FOLHA - Qual é o modelo de desenvolvimento que o sr. prega hoje?
SERRA - Temos três modelos de
desenvolvimento que estão
postos. O primeiro é voltar à
economia primária exportadora -com um pouco mais de valor agregado, mas ainda assim
primária exportadora. O segundo é o da chamada economia de serviços, que prega que a
indústria já foi. O primeiro não
tem condições de gerar empregos num país com 200 milhões
de habitantes como é o Brasil.
O segundo é uma bobagem,
porque os serviços são importantes, têm valor adicionado,
mas se desenvolvem a partir de
uma economia industrializada.
O terceiro é um modelo industrial competitivo, não fechado,
como no passado. É o único
modelo capaz de gerar empregos e crescimento sustentado.

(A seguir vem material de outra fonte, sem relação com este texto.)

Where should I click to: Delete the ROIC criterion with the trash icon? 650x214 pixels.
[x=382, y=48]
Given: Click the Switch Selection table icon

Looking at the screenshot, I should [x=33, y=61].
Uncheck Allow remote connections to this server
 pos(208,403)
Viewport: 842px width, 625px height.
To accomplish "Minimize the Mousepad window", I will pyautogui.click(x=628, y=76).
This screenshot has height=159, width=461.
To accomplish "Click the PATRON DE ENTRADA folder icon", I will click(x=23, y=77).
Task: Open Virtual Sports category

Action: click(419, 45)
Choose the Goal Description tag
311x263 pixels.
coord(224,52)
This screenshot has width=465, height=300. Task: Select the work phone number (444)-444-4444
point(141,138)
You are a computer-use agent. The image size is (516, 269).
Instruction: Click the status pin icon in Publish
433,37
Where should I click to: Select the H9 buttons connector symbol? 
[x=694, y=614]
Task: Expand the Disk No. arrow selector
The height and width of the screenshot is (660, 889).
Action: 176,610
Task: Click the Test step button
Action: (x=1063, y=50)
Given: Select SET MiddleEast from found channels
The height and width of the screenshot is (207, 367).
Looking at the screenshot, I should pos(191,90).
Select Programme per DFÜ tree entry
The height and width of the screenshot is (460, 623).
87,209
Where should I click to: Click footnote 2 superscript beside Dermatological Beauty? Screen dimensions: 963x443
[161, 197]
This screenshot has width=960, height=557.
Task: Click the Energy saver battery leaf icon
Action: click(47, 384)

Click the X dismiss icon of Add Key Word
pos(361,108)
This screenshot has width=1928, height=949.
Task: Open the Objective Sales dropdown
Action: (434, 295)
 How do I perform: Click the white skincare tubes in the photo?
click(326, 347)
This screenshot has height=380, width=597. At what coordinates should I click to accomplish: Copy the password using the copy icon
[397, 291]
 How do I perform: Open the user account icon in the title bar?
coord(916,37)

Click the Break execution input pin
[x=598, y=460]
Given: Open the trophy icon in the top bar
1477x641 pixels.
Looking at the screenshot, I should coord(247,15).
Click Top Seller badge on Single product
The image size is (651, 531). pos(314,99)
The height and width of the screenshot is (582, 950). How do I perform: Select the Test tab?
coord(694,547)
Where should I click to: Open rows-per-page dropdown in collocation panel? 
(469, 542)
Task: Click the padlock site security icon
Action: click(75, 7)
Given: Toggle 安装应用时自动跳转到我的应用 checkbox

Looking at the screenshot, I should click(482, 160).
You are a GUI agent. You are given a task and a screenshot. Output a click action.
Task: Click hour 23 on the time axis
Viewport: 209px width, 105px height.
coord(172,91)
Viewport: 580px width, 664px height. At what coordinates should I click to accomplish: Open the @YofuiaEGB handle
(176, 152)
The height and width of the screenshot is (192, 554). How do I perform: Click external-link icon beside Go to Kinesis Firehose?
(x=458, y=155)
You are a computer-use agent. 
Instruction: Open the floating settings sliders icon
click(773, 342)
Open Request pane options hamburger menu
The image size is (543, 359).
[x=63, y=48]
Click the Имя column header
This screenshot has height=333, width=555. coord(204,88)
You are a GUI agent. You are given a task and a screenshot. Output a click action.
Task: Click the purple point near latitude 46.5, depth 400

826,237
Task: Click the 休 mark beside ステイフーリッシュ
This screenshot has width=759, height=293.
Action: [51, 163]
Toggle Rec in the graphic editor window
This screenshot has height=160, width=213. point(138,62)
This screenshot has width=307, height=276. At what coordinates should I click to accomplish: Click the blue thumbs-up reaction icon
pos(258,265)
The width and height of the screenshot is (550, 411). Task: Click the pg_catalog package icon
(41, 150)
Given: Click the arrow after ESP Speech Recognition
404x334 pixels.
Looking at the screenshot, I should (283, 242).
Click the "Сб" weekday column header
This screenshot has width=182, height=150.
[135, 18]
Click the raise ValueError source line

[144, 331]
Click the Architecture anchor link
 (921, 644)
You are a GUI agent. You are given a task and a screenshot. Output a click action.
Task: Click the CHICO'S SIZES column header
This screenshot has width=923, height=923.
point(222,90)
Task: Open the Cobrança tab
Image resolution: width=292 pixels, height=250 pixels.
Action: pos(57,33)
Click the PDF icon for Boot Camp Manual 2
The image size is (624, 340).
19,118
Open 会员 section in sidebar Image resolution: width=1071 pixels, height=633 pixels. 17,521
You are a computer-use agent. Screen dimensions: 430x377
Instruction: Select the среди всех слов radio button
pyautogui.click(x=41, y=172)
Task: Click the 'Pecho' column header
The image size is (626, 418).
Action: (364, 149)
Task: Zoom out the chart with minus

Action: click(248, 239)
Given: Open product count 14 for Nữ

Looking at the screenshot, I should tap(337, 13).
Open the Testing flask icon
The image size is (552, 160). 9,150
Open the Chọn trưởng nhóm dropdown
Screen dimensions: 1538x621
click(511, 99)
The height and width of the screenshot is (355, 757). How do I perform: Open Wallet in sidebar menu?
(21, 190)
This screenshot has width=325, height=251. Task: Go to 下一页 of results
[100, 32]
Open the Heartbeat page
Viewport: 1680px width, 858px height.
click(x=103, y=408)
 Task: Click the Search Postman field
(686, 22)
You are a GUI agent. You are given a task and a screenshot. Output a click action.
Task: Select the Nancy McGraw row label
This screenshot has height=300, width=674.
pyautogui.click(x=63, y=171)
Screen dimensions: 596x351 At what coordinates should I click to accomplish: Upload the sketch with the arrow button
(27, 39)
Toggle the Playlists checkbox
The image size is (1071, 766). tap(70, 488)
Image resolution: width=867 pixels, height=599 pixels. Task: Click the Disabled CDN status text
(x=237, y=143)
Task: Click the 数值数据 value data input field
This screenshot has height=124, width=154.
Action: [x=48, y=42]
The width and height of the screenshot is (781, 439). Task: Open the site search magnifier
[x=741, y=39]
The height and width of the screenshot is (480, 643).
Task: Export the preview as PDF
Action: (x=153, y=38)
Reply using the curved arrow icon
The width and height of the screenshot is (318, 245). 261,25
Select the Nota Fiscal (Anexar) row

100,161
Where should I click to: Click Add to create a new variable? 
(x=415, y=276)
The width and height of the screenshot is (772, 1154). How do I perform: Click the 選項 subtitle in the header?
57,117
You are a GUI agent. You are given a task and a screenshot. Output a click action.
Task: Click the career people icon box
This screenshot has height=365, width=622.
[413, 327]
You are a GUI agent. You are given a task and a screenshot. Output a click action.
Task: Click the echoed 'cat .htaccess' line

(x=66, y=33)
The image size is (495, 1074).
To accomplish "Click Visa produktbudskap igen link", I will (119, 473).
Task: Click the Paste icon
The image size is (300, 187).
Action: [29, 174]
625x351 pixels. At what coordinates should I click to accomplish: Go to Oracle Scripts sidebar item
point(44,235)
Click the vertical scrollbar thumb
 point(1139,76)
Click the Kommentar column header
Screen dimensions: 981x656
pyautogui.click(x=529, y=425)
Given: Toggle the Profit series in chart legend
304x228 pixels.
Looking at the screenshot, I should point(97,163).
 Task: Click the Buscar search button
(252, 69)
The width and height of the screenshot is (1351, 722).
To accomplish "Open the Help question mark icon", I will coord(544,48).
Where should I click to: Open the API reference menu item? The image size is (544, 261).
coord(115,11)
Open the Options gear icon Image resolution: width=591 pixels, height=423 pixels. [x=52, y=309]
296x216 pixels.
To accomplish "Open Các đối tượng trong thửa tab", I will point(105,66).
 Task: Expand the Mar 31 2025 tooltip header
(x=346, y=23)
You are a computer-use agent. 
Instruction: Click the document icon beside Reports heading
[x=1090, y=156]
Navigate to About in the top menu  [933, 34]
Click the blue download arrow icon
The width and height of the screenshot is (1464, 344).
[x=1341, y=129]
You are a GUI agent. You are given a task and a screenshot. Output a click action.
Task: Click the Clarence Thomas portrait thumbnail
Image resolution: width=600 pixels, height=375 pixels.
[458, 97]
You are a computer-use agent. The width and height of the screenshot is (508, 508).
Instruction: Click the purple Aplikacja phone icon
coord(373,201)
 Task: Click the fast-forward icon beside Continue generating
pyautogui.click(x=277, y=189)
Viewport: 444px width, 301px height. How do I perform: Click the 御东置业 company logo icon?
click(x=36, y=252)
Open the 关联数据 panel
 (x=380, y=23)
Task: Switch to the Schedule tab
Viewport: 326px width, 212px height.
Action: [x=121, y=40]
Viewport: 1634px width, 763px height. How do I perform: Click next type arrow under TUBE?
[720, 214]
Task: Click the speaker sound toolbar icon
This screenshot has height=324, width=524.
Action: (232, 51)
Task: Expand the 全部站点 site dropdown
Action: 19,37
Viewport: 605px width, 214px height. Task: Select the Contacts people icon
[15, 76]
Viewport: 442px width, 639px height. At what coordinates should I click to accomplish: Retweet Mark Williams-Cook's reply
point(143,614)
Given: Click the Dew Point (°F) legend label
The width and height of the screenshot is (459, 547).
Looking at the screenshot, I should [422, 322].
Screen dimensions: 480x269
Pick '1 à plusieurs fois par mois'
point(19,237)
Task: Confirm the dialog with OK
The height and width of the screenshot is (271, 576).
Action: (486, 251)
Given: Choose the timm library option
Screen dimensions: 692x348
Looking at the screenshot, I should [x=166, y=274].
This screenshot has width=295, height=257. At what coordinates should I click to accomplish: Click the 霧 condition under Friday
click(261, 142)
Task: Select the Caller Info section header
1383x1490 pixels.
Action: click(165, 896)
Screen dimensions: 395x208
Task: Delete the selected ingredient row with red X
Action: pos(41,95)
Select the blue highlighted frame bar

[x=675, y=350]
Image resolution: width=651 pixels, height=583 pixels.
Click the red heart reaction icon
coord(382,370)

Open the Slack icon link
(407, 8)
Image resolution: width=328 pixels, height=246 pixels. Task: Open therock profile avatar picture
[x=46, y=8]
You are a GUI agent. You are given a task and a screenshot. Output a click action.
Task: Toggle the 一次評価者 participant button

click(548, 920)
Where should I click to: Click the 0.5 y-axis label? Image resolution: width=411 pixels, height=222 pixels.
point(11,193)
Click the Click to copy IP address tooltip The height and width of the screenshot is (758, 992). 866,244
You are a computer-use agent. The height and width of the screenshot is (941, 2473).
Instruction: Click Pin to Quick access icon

O problema é que o Brasil está
caminhando para o primeiro
modelo, e eu acho isso errado.
Não é que não tenha de exportar recursos primários, mas o
Brasil tem um tamanho, uma
dotação de recursos naturais e
uma população que lhe permitem se desenvolver em várias
direções. É um país agrícola, industrial, pode exportar produtos primários e mais elaborados. Esse é o grande desafio.